(Stored records)
============

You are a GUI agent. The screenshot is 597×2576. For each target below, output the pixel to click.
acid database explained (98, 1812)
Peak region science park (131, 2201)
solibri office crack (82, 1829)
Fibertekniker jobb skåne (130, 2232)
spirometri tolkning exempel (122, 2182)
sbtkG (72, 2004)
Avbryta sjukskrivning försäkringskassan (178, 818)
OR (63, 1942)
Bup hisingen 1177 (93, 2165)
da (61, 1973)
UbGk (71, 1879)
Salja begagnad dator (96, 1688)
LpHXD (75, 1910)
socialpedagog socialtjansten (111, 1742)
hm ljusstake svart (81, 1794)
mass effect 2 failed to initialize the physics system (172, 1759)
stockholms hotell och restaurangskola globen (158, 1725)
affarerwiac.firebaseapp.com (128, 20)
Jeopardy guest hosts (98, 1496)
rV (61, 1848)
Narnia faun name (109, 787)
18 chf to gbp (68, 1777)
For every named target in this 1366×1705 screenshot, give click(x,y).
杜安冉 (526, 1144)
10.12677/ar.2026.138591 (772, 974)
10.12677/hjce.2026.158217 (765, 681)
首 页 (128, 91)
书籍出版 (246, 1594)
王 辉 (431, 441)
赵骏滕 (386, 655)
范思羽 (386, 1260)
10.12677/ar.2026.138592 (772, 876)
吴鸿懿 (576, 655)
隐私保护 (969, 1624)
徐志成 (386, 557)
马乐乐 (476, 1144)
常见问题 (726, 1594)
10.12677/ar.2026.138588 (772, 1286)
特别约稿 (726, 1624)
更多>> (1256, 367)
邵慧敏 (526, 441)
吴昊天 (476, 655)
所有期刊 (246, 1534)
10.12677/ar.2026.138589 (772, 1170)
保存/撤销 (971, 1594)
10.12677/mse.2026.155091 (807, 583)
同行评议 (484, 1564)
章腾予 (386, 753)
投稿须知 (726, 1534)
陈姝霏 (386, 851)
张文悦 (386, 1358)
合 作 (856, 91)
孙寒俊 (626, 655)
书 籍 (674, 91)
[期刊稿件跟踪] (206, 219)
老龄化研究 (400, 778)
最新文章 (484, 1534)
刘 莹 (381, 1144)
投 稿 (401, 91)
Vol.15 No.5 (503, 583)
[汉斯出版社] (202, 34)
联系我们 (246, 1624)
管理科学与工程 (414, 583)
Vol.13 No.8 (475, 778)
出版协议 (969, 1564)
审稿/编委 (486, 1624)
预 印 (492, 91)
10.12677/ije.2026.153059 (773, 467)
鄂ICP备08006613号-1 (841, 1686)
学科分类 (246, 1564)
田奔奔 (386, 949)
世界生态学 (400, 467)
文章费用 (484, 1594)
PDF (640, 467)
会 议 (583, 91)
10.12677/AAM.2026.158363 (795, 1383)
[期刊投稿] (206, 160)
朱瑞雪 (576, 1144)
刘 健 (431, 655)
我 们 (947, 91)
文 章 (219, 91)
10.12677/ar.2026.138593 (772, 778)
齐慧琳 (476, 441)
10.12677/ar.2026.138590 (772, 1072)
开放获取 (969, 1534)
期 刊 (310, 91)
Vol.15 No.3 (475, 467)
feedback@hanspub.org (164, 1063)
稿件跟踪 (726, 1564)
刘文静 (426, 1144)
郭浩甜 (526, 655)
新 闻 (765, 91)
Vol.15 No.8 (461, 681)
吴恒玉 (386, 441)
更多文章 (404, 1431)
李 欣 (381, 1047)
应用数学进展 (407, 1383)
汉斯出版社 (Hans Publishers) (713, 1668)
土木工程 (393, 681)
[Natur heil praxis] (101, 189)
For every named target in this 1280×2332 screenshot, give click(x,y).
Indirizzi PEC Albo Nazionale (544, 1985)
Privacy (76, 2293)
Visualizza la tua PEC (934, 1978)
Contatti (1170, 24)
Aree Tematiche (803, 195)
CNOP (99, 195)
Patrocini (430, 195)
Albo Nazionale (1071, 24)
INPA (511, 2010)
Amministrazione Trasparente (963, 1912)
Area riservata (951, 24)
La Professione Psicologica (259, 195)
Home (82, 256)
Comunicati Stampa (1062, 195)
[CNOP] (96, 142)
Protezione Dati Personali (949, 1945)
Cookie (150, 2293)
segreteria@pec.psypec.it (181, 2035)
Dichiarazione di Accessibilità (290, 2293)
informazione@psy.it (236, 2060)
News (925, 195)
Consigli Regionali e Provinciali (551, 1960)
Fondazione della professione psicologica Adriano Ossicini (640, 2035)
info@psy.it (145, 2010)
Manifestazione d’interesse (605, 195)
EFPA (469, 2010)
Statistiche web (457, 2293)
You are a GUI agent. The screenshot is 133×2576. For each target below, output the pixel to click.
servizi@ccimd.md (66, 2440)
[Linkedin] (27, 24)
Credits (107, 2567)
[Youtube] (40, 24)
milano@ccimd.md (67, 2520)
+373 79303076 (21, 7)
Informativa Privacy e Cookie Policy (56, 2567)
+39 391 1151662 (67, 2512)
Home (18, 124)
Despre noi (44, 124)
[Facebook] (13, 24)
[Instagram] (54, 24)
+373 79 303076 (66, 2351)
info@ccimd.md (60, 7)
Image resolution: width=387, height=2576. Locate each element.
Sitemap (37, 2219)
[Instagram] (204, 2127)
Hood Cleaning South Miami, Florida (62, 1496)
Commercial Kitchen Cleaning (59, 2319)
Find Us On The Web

============

- THE PROBLEM: Report each line of the data in which "give" occurs.

- RESPONSE TO THIS EXERCISE:
For every named target in this 1366×1705 screenshot, give click(x,y).
For every named target in this 1280×2332 screenshot, give click(x,y).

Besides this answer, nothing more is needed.